Bran sighs, pinching his nose. "Of course not," he says, in a voice that rather implies that he wouldn't necessarily care if there were.
The ribbon holding the scroll together is a cheap and worn red one; it unties easily under his fingers. He unrolls it and clears his throat, then pauses as the words become apparent; his voices catches in his throat. "What is it?" Aveline asks, sharply.
"It's Hawke," Varric says, and it's surprising how much that name still affects him. His chest hurts. He swallows, scanning the single line printed on the scroll, and is surprised to find himself smiling. "It's from Hawke."
"Let me see," Aveline says, brusquely, and snatches the scroll when he holds it out to her; her eyebrows furrow as she reads, "'Thought you might be missing me. Lots of love, Hawke.'"
"Hawke sent me a gift all the way from Weisshaupt," Varric says, grinning.
"It's going to be dreadful," Aveline sighs, but not even she can keep from smiling. They both look at the canvas-covered square, then each other, expressions daring the other to make the first move; Varric settles the matter when he reaches for the letter-opener on his desk. It's but the work of a moment to slit the canvas open and pull it free, and when it's done, the entire gathering lets out a collective hiss.

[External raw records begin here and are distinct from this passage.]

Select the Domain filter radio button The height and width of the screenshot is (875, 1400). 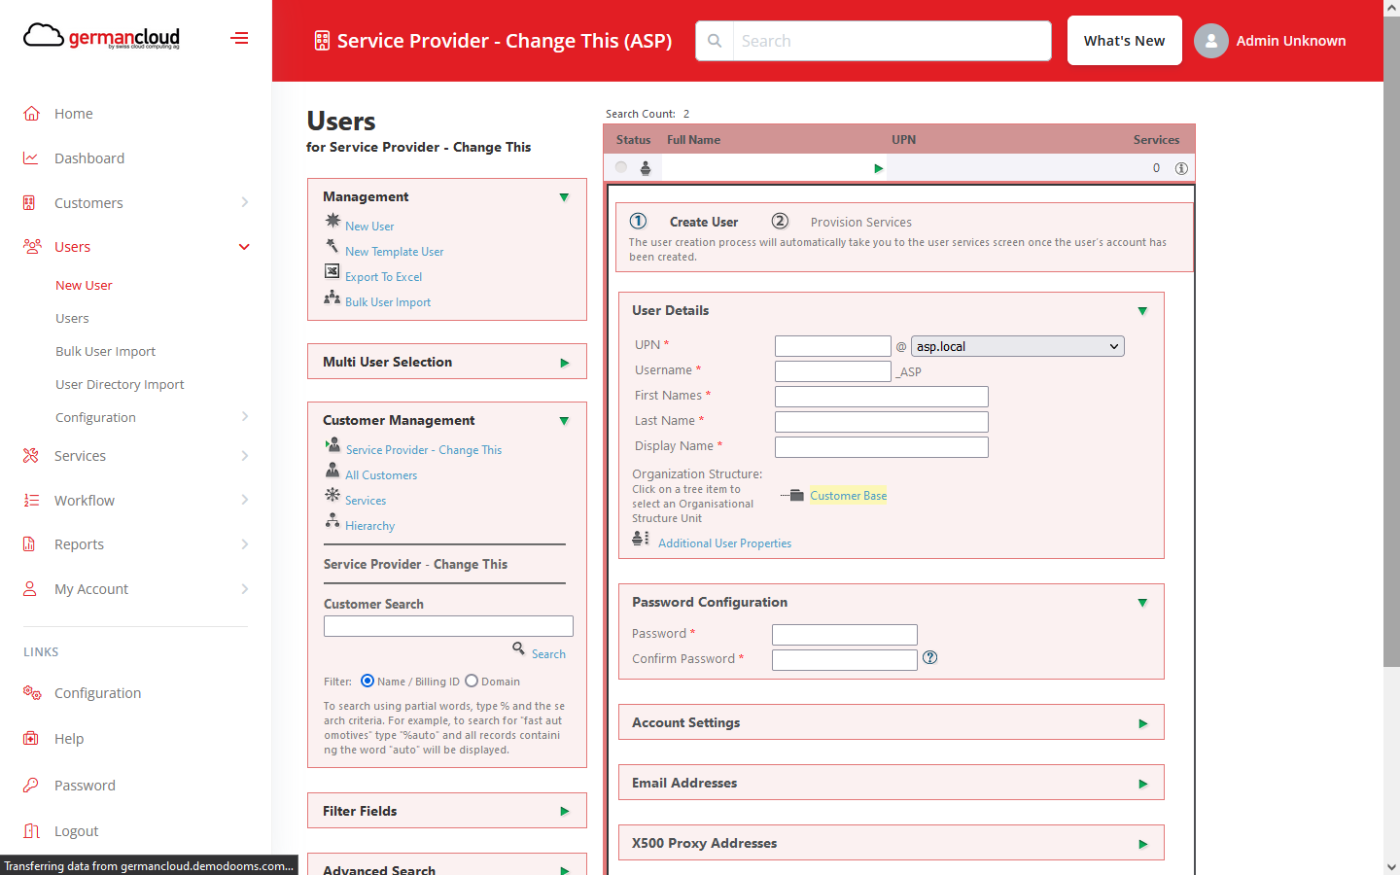pos(472,681)
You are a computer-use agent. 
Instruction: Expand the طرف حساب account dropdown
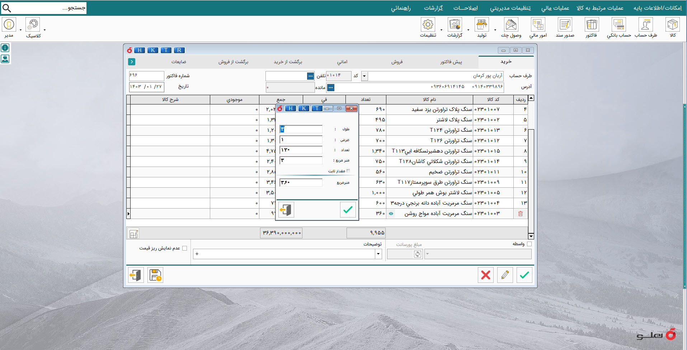[364, 76]
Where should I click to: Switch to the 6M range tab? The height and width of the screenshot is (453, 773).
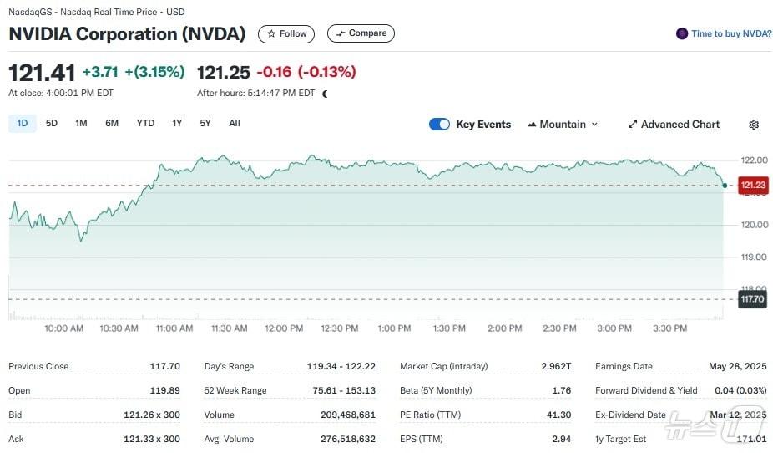click(x=112, y=124)
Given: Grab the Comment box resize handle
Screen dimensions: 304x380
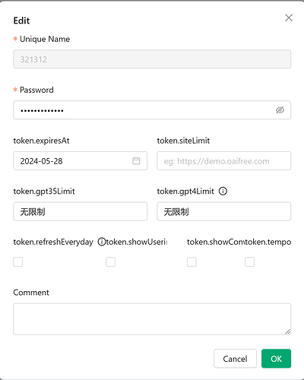Looking at the screenshot, I should tap(288, 331).
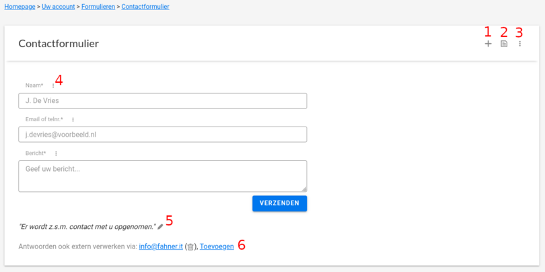Open the options menu next to Bericht
Screen dimensions: 545x272
(x=56, y=154)
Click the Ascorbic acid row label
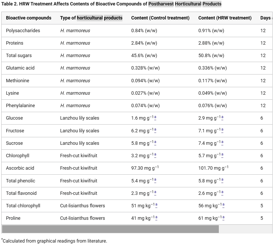 coord(20,168)
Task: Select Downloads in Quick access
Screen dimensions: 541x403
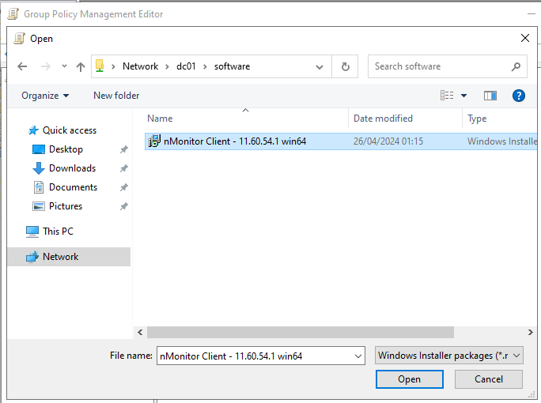Action: (72, 168)
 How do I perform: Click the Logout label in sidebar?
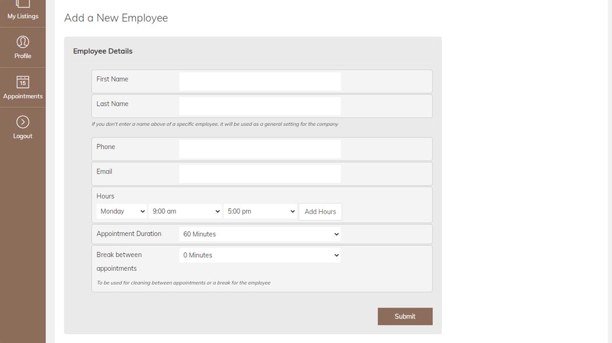(22, 136)
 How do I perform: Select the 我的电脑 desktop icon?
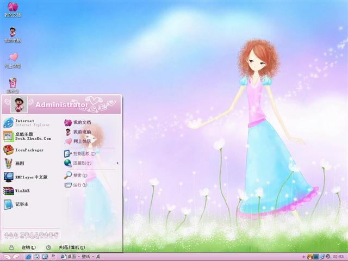coord(13,33)
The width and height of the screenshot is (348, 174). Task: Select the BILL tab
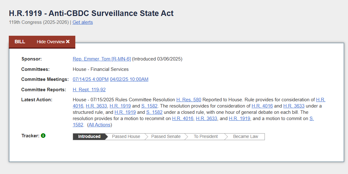pos(20,42)
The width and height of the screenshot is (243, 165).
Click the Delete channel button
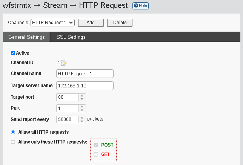point(120,23)
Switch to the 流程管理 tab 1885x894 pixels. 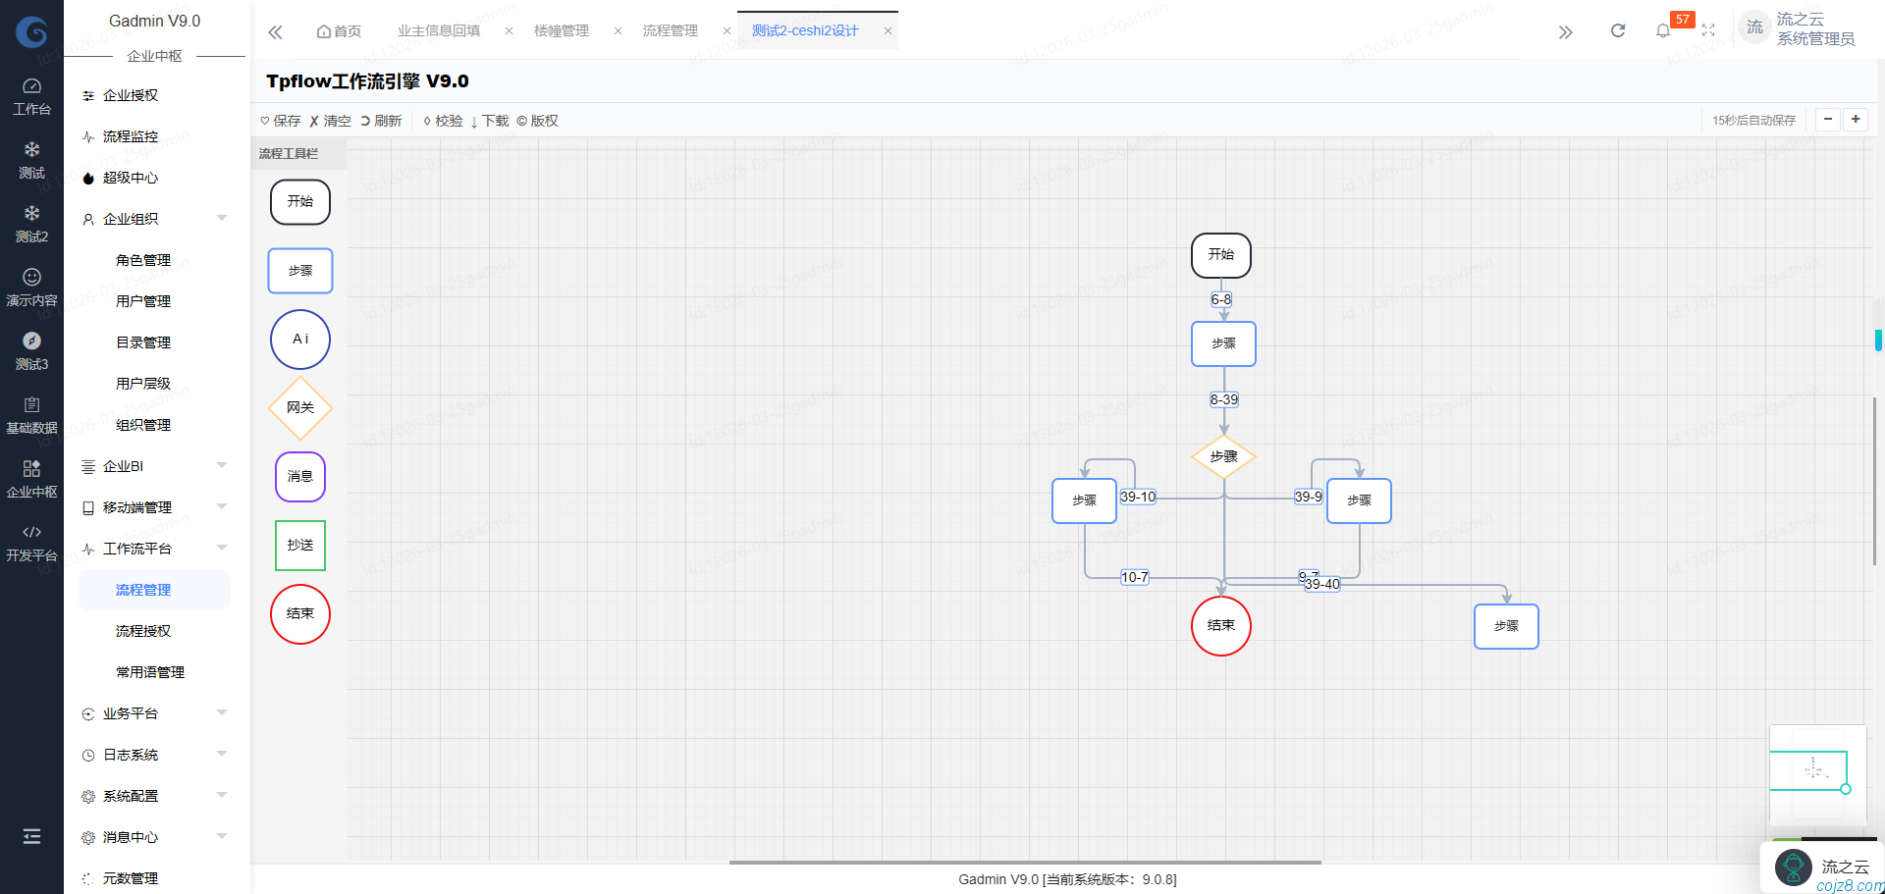pos(670,31)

"Oh, Hawke," Aveline murmurs, shaking her head. "No."
Varric might be the only man amongst them to have seen the Antivan artist Philio Botticelli's Andraste Rising From The Waves in person, in Val Royeux's Grand Cathedral during the coronation of Divine Victoria; but everyone else has probably seen a copy. This is not Andraste Rising. Or it is, but not. The basic elements are still there: the blue ocean surf, the cherubs, the ribbons, the clam shell; but the nude figure modestly covering itself with its hands in the painting's centrepiece is almost certainly not the traditionally lean, nubile form of golden-haired Andraste.
"Should we... burn it?" Bran asks, after an awkward moment. Varric is open-mouthed. Whoever Hawke commissioned the painting from, they were a master of their craft; they even got the nose-stripe right.
"I don't think fire is potent enough to cleanse this," Carrot mutters.
"Forget possessed mages, this should be anathema to the Chantry," adds his compatriot.
Aveline isn't even looking at it. She has her head in her hands, and she might be crying. Varric thinks he might shed a tear, too. It's so... it's so utterly Hawke, he has no words for it. Well. Actually, he has some words.
"I want it on my wall," he says.
Behind her hands, Aveline mutters something that sounds like, "Of course you do," but Varric hardly has time for that now. Bran objects, but Varric overrules him; and by the end of the day the painting has been installed neatly on his wall, tacky as paintings can come and absolutely perfect. A small plaque set underneath the painting, speedily carved at Varric's instruction, reads:
'THE CHAMPION RISING'
9:43 DRAGON
ARTIST UNKNOWN
That evening, Varric relaxes at his desk, a glass of wine in his hand and a half-finished draft of All this shit is weird before him, and toasts the painting. "I hope Blondie's treating you well, Hawke. To distant friends," he says, and takes a sip, and he's thinking of all of them: Bianca, where ever she is, and Cole and Vivienne and Isabela and Trevelyan, Divine Victoria and Fenris and Blackwall and Merrill and Hawke, most of all. He hopes they're well. He hopes they're all safe. Maker, even Anders, where ever he is now; he hopes he’s with Hawke, and that they’re making each other happy. The city's healing, and he knows he'll do what it takes to get it whole again. "To distant friends," he says, again, and even as he says it he knows what he really wants to say. He tops the glass up again, smiles up at the painting, and holds it high.
"To Kirkwall," he says, grinning. "She's a shit-heap, but she's home."